マイコンを含む制御システムの入出力:電流消費や供給、電気信号入出力、熱放射/吸収、放射線/電磁放射(光を含む)、各種運動(例:回転)、etc.

2)(物理現象が影響を及ぼす先の)世界の各種現象
制御システムがつながる先:モビリティシステム(自動車だけではなく航空機、鉄道、船舶など含む)、各種プラント(化学反応、核物理現象を含む)、生命(ヒトや各種生物含む)、防衛システム(ミサイル本体やその発射管制システムなどの武器/兵器含む)、地球/宇宙環境、資源、etc.

3)(世界とそこでのさまざまな現象の中の)人間社会の各種現象
法規制や各種規範(暗黙的か明示的かを問わず)などを含む社会システム

 でも、「何でも知ってなければならない」ということでは、皆さんのご負担も大きくなってしまいますし(本連載第11回の2ページ目も参照)、Vehicle APIのような、モビリティを含む広い社会全体の構成要素の隅々まで把握していなくとも、「他とつながり、他にお任せする」ことができるような仕組みの恩恵も受けにくくなってしまいます(もちろん、その仕組みを適切に使うためには、その詳細をキチンと把握している人が別にいて、かつ、詳細に自分が踏み込まなくても問題ないということが確認できているという前提ですが)。「割り切れる部分は、割り切る」ということも重要だと思っています。ただし、その適切な割り切りを「まだ物事をよくご存じでない方」が行うのは容易ではありません(テキトーに割り切るのか、適切に割り切るのかでは、大違いです)。経験者が「割り切り」について積極的に提案、情報提供(説明)していくことも重要だと考えますし、経験者がいなくとも集合知が機能しうる場面であればそれを活用することも、また、集合知が機能しないならそのリスクを共有することも重要でしょう。

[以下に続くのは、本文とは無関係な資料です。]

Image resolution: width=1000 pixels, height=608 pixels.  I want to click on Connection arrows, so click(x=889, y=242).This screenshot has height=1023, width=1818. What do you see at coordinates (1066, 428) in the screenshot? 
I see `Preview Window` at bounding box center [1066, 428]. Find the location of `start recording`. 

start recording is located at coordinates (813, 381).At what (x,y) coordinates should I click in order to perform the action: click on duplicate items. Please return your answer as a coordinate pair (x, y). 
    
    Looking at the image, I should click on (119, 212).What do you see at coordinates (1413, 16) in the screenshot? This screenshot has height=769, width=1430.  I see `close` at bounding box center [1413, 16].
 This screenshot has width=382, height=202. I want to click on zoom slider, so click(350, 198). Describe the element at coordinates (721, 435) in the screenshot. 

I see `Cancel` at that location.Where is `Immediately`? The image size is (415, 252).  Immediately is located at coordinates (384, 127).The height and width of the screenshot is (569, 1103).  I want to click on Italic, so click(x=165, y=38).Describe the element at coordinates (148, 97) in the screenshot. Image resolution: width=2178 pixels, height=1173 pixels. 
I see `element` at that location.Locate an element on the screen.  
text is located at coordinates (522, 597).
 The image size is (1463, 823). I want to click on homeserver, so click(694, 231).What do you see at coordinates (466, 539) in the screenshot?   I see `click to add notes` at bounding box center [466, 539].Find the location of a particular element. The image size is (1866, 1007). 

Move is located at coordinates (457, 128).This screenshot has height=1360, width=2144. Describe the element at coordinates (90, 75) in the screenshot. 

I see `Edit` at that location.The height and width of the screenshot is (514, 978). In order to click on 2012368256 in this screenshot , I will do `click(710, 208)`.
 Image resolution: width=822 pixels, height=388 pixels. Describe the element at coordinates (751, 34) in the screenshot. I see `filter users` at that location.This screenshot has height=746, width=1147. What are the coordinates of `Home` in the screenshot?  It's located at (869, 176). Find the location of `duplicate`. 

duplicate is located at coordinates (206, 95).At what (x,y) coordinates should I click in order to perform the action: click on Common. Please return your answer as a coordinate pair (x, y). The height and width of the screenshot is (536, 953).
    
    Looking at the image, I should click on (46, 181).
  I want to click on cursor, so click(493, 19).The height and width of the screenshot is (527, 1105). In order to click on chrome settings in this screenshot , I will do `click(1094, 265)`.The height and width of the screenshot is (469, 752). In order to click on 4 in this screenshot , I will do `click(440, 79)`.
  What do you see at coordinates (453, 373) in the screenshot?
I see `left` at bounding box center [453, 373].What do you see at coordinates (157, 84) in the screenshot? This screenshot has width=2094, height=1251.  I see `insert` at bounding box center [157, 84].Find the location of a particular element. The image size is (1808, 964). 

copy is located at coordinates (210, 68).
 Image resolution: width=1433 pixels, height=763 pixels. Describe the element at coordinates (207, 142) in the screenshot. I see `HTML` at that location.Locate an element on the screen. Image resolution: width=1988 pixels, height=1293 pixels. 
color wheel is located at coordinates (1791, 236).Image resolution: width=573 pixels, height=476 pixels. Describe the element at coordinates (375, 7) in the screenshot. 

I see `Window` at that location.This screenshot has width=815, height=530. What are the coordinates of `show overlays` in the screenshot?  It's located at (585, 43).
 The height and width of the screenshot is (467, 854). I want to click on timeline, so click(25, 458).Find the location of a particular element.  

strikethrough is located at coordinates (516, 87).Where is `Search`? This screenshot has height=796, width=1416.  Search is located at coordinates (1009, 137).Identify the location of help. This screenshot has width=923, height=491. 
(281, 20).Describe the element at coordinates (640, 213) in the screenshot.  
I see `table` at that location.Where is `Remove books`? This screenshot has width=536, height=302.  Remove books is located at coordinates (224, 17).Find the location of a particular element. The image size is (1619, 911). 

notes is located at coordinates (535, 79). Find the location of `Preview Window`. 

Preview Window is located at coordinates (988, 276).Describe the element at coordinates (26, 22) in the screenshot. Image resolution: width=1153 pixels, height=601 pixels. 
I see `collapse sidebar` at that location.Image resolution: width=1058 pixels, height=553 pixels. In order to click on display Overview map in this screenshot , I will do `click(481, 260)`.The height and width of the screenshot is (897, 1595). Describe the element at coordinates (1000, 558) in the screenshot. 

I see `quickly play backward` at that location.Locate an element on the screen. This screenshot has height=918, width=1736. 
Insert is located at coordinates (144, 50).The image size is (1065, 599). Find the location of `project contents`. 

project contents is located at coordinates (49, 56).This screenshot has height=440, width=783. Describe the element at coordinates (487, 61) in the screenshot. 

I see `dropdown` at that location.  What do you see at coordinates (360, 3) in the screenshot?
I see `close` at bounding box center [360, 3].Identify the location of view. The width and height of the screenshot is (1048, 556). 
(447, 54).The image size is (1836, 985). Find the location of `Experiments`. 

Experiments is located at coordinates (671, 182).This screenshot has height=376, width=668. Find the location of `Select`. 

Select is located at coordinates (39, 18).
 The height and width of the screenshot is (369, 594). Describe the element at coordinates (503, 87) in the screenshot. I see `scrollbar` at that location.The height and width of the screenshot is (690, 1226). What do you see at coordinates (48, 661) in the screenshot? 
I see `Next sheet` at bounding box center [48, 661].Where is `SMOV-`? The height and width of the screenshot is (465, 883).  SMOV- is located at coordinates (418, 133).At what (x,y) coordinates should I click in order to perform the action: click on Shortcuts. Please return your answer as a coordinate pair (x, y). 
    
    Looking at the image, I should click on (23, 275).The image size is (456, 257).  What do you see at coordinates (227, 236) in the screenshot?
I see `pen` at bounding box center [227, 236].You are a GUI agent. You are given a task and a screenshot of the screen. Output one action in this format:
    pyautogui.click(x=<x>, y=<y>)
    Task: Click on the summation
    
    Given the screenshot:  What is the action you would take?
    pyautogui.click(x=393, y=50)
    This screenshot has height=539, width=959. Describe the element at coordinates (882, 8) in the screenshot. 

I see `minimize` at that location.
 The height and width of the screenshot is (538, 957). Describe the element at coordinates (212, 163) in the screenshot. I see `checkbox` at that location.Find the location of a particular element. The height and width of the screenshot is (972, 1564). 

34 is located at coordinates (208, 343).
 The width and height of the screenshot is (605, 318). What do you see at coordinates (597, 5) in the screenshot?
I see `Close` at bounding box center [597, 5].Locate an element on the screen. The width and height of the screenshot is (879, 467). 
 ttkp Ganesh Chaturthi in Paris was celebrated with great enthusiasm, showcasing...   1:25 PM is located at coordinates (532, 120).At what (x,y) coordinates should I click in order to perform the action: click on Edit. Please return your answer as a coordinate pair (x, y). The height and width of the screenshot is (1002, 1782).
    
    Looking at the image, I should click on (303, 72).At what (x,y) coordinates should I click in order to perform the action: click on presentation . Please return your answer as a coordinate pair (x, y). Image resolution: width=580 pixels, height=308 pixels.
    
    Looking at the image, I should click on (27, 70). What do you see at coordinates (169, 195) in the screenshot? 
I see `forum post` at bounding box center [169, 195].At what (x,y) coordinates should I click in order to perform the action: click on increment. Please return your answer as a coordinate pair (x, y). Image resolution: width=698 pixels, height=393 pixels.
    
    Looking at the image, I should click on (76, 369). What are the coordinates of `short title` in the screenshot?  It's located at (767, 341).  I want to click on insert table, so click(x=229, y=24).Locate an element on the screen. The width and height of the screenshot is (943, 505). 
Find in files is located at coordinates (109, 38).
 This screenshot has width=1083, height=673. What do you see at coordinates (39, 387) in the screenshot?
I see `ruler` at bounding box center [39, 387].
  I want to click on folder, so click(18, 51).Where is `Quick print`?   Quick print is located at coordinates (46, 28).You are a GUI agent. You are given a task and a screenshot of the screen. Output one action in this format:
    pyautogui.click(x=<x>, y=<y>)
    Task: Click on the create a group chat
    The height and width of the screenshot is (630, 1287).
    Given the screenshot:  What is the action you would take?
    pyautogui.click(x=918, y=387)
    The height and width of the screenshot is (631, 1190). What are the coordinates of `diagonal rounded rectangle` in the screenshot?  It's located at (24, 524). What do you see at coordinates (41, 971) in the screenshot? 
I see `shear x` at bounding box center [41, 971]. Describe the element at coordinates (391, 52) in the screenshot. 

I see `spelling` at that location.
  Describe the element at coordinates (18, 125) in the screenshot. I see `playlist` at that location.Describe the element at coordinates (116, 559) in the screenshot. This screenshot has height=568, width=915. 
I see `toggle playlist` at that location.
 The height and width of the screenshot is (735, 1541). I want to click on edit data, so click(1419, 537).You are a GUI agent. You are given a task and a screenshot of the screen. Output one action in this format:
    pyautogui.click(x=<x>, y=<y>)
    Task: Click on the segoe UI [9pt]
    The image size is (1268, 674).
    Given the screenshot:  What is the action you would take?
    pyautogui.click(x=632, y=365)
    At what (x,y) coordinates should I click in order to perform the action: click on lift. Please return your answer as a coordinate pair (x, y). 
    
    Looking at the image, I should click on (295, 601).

 では、次ページからAUTOSAR CP入門の本題に入りましょう。以下のような順番で進めていきます(今後多少変更するかもしれません)。今回説明するのは「1.処理の起動」になります。

  1. 処理の起動
  2. 処理の中身(ふるまい)の実現
  3. SW-Cとその他の要素(RTE、BSW、HW)とのインテグレーション
  4. 従来と同じことしかできないの?(いいえ、違います!)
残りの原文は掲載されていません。